Although a low level of cancer worry was observed generally among study partcipants aged 50 or older, such worry was nevertheless reported by almost one-third of the study sample, and it posed an important problem to approximately one in 5 people. This worry was related to certain sociodemographic characteristics or lifestyles and was greater among younger people, women, those residing in a rural area, and those who engaged in higher levels of physical activity, a finding that should be confirmed by future studies, because evidence shows that such activity reduces the risk of various types of cancer (18). Increased cancer worry was also seen among participants who reported a personal or family history of cancer, more health problems, worse self-perceived health, or some functional limitation. Similarly, concern tended to be more pronounced among participants who reported a locus of control other than internal or weak social support.
This study has several limitations. Cancer worry was less pronounced in the presence of an interviewer than when participants answered a self-administered questionnaire, particularly among those who had a lower educational level. Surveys administered by an interviewer might thus underestimate cancer worry (19), which could have biased our results. Another limitation is that the study design did not enable causal relationships to be established between the variables and cancer worry. Furthermore, some self-selection bias might have occured if the study participation rate was lower among people with lower levels of cancer worry. Similarly, some information bias may have resulted from the participation of different interviewers, who may have influenced interviewees’ responses to differing degrees. Despite all the variables considered in the study, our results explain only part of the variability in cancer worry, which might have been overestimated by the stepwise procedure used to select the predictor variables.

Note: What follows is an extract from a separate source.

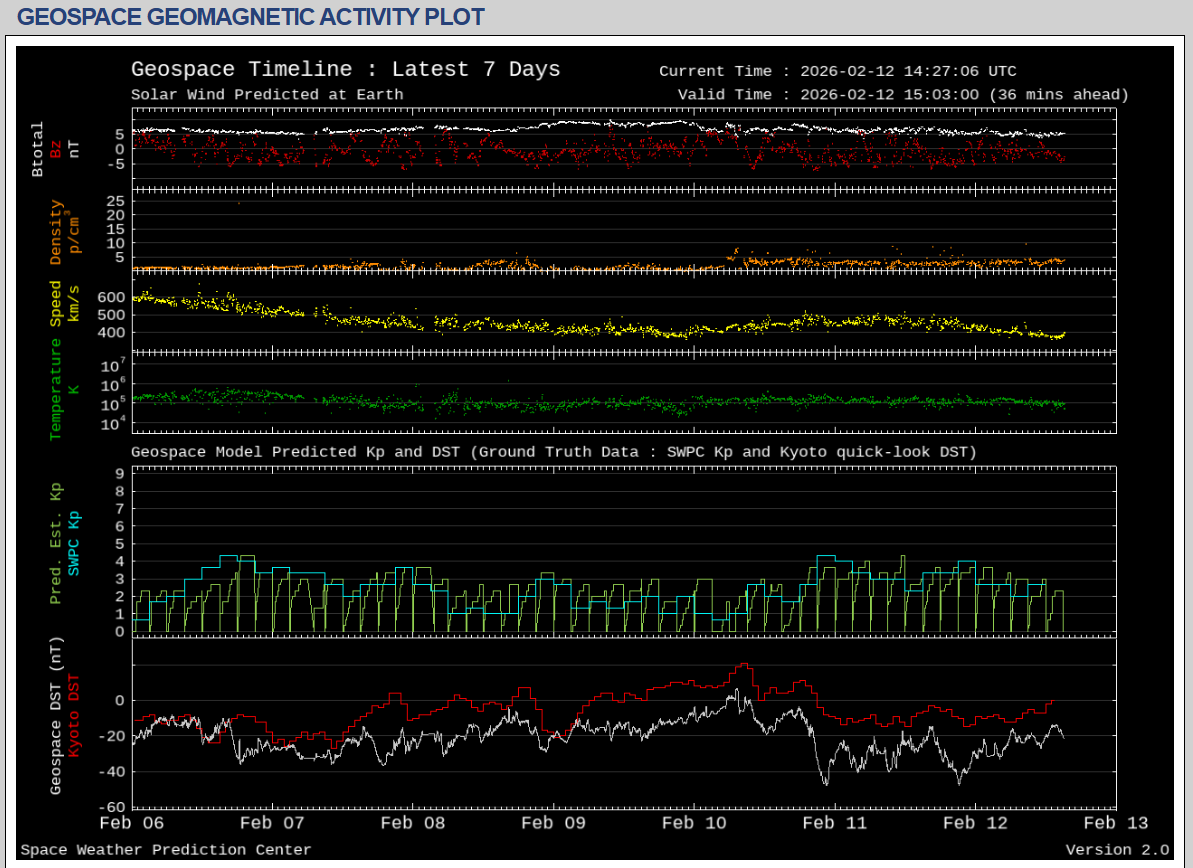The width and height of the screenshot is (1193, 868).
Task: Click the Version 2.0 label
Action: point(1117,850)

In a study conducted in the United Kingdom (3), most of those interviewed (59%) reported fearing cancer more than any other disease and, similar to our findings, a considerable proportion of those surveyed (25%) expressed a marked degree of cancer worry, with such concern being higher among women. In addition, the study found a higher degree of worry among racial/ethnic minority populations and those with a lower educational level. Cancer worry is a complex, multifactorial phenomenon which, though still not well known or understood, should nevertheless be tackled in a health care setting to facilitate the adoption of preventive behavior. Perception of risk and emotions such as fear or worry can influence health protection motivations and actions, although no consensus exists on whether cancer worry motivates or inhibits cancer detection behaviors (20). Despite association with the regular performance of certain screening tests, such as mammography or colonoscopy, neither risk (susceptibility) nor worry is associated with determination of occult blood in the stool (21,22). The findings suggest that risk and worry are both important in the prediction of certain behavior patterns related to screening tests. Furthermore, perception of the risk of cancer, whether individually or comparatively with other people, is linked to cancer worry (23).

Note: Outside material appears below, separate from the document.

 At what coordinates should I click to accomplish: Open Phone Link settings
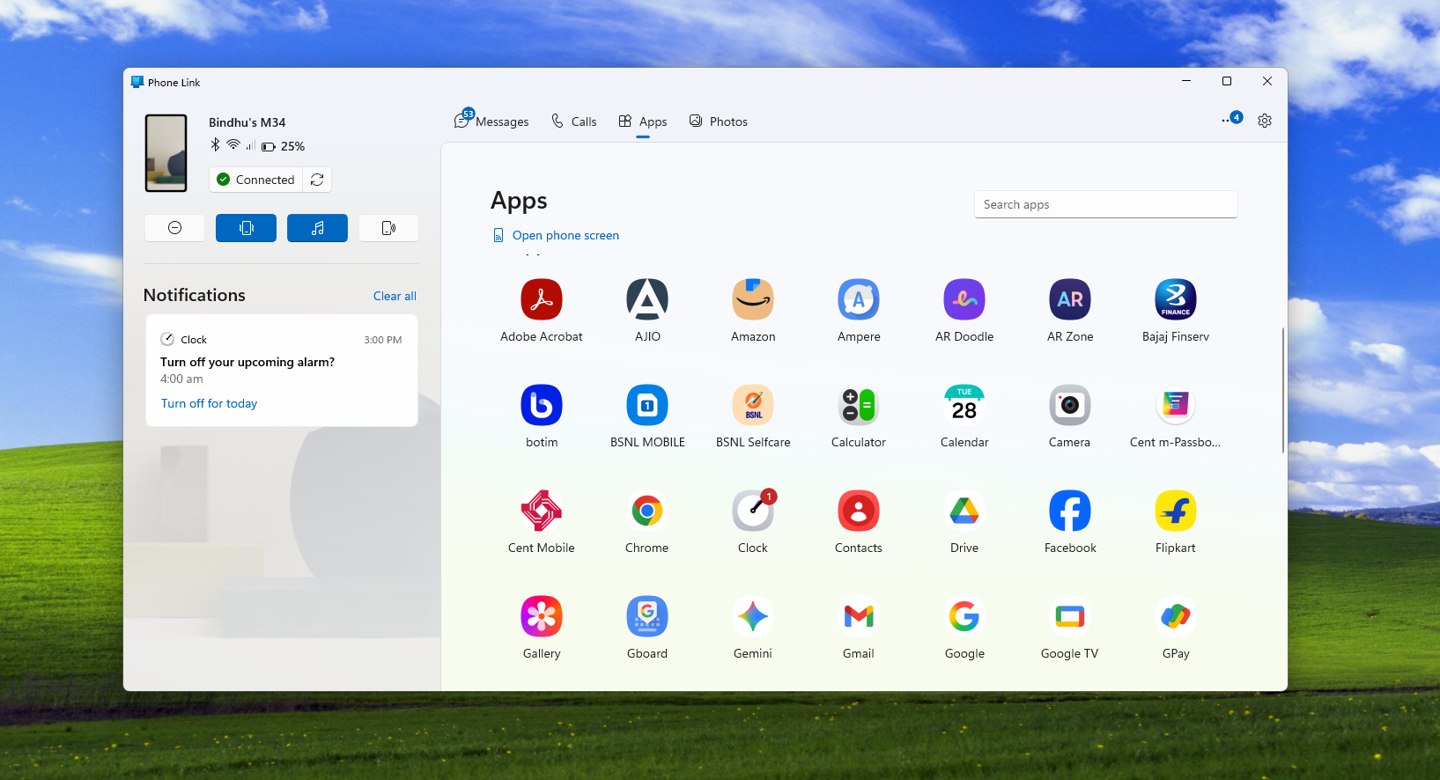click(1264, 120)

Health professionals should identify patients with excessive cancer worry and help them reduce this concern by providing them with information about appropriate preventive health care. To this end, it might be useful to ascertain which population groups feel more worried than other groups by this disease and which factors contribute significantly to such heightened concern. Once a person’s worry has been assessed, health professionals, through individualized counseling, can then help determine the person’s own risk according to his or her family history and respond to any concern. Moreover, knowing the circumstances that cause a high level of worry might enable a closer follow-up of the persons most affected and personalize educational interventions that would allay their worries. The CWS is an easily applicable instrument, and its adequate psychometric properties (2) mean that it can be used as a cancer worry assessment scale. It can also be a good instrument for comparing and ascertaining the factors that could modify the degree of cancer worry in different populations.
Outside the health care setting, the acquisition of knowledge about cancer through the news media might also be a suitable way of reducing worry about the disease, if the media is supplied reliable, unambiguous information about the prevention and detection of cancer (24), which would enable individuals to adopt the most appropriate measures. In our study, we found no relationship between cancer worry and social class. Even so, cancer worry has been described as differing according to socioeconomic level, possibly determined by the level of information supplied by news media such as television and the Internet. If the level of cancer worry is indeed lower among persons having a higher level of cancer knowledge, then education channeled through the news media could improve knowledge and so help reduce cancer worry. The greater worry observed among people living in rural settings may be related to lower levels of information about cancer in such settings, even though the incidence of some cancers is lower in rural areas. Today some differential characteristics are still seen in rural versus urban settings (25). For example, in rural areas, disease is accepted as an extrinsic natural evil, outside the scope of influence of any person’s behavior or lifestyle. Such attitudes might lead to greater noncompliance with preventive measures.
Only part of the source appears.